**REQUIRED WORK**
Copy word for word the rows starting at the line that contains "Task: Select third carousel dot indicator" and ending at the last row.

**DATA IN THIS EXERCISE**

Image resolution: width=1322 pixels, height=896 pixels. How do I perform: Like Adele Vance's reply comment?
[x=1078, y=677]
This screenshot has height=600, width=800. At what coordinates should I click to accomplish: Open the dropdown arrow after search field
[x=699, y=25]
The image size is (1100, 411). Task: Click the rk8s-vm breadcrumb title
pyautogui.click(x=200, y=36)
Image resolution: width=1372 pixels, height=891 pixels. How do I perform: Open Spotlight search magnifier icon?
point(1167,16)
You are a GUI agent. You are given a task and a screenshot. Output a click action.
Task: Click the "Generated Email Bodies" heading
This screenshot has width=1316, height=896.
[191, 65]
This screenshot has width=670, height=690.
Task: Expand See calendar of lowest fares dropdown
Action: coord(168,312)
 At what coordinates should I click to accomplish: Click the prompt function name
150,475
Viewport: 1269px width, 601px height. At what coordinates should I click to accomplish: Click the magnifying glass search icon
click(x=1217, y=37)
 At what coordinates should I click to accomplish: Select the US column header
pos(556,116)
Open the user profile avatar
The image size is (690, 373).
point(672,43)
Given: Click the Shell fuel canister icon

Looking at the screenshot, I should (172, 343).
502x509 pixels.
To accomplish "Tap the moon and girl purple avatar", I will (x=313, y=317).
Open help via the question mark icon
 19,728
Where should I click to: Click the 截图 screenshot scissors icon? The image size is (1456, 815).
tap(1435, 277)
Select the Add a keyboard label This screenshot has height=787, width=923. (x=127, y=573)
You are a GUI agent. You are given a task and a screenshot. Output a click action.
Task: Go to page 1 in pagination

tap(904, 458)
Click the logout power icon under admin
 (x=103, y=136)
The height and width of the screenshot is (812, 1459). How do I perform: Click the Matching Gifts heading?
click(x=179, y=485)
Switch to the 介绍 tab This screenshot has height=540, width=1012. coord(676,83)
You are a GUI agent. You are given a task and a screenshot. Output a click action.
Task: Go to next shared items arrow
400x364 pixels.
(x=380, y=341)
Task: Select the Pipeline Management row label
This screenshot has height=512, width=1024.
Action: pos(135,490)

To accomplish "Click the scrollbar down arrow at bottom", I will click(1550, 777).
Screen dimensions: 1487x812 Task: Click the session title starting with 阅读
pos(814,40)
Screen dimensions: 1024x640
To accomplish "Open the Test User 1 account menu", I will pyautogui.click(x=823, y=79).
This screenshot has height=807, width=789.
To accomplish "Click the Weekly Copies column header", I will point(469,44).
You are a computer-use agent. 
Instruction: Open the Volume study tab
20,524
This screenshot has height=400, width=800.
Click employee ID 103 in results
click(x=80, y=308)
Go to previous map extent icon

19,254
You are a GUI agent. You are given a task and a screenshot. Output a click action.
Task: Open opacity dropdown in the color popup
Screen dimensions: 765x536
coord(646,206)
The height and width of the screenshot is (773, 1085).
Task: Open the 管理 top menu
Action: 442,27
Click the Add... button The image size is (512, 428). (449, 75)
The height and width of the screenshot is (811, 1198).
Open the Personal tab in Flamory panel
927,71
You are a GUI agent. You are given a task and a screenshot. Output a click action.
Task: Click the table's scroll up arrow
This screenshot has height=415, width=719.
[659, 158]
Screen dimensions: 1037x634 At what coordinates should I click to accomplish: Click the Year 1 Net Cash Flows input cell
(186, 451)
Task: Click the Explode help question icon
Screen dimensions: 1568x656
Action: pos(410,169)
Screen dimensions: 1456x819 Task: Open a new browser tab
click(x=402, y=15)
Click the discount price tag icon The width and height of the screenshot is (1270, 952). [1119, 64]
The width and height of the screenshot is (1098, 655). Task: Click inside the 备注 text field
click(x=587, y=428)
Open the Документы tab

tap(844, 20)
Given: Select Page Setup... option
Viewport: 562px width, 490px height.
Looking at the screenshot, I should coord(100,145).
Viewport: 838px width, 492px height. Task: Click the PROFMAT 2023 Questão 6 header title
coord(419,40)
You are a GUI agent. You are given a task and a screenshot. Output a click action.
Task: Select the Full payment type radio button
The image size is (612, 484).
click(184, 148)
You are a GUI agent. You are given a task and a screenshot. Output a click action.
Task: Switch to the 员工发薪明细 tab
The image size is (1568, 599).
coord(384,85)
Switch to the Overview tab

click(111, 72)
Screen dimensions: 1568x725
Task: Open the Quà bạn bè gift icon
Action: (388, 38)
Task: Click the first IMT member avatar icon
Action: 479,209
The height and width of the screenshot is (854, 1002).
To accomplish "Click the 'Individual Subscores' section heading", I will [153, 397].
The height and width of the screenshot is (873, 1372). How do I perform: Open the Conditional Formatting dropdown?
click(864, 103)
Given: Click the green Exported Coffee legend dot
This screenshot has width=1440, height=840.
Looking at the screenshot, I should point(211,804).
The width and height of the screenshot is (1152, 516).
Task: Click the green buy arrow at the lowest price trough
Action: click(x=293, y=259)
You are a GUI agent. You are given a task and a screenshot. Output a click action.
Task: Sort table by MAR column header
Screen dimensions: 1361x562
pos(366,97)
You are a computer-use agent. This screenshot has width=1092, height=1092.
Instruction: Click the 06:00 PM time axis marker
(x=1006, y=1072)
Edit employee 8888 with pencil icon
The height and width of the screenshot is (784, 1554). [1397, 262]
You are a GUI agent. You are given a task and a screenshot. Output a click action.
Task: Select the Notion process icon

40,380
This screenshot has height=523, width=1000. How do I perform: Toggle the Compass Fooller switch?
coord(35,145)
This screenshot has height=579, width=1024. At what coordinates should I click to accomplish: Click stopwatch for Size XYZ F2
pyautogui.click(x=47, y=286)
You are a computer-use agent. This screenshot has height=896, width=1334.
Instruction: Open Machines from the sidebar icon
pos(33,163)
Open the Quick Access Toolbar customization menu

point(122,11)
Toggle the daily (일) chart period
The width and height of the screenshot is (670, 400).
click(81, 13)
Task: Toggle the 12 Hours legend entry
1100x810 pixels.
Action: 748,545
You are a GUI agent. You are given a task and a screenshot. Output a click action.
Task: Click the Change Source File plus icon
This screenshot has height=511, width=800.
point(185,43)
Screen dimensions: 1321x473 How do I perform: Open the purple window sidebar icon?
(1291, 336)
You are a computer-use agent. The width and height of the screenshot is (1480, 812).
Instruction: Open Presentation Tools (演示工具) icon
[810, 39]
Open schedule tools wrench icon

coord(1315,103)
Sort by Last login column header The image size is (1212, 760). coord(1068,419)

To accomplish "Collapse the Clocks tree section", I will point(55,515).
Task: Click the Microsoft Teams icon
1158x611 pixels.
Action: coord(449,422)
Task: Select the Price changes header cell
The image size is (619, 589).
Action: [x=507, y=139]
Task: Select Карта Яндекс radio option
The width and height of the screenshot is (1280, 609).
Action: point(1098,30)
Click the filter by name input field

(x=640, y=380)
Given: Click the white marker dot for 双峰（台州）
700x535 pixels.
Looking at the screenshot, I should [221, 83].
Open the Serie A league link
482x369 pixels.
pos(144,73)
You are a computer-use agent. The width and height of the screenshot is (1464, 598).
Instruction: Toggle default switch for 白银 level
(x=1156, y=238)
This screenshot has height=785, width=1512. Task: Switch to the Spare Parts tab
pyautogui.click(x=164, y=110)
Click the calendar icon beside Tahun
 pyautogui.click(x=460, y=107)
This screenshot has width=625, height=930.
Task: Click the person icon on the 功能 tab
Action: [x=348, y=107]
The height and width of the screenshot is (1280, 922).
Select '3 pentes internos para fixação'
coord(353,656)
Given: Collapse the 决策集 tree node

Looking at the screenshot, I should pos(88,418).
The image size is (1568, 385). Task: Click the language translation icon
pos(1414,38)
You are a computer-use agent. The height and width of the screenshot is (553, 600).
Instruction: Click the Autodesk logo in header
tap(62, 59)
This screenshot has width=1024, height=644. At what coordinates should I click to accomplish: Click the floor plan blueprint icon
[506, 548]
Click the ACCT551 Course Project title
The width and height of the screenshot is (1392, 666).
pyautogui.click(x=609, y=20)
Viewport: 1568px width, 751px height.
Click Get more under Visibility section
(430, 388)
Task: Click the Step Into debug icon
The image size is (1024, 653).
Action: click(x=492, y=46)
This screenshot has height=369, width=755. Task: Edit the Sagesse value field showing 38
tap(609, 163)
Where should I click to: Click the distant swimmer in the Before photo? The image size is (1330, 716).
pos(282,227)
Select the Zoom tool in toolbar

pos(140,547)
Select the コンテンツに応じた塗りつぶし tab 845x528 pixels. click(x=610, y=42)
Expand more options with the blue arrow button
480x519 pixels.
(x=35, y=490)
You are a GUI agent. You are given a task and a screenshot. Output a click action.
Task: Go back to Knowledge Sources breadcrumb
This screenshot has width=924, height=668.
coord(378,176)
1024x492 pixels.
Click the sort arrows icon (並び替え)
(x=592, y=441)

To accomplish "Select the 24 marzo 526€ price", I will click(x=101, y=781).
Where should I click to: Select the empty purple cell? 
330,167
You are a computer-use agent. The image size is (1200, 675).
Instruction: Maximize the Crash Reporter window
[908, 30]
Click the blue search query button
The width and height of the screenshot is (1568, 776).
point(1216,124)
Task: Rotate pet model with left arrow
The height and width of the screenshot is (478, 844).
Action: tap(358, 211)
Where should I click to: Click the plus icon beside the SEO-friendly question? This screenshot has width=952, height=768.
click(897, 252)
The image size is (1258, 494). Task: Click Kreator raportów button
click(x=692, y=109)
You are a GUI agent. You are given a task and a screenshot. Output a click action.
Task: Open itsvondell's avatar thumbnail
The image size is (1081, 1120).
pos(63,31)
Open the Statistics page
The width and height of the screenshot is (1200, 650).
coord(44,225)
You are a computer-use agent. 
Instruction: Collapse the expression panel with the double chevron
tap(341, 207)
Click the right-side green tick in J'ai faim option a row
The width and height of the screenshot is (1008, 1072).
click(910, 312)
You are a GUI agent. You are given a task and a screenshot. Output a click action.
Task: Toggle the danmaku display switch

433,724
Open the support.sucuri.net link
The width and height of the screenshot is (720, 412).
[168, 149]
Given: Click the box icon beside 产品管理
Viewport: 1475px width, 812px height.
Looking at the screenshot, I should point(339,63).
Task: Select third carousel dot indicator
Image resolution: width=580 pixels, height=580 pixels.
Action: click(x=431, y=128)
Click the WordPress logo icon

**WORKED ANSWER**
Task: Select third carousel dot indicator
Image resolution: width=580 pixels, height=580 pixels.
Action: click(x=431, y=128)
Click the WordPress logo icon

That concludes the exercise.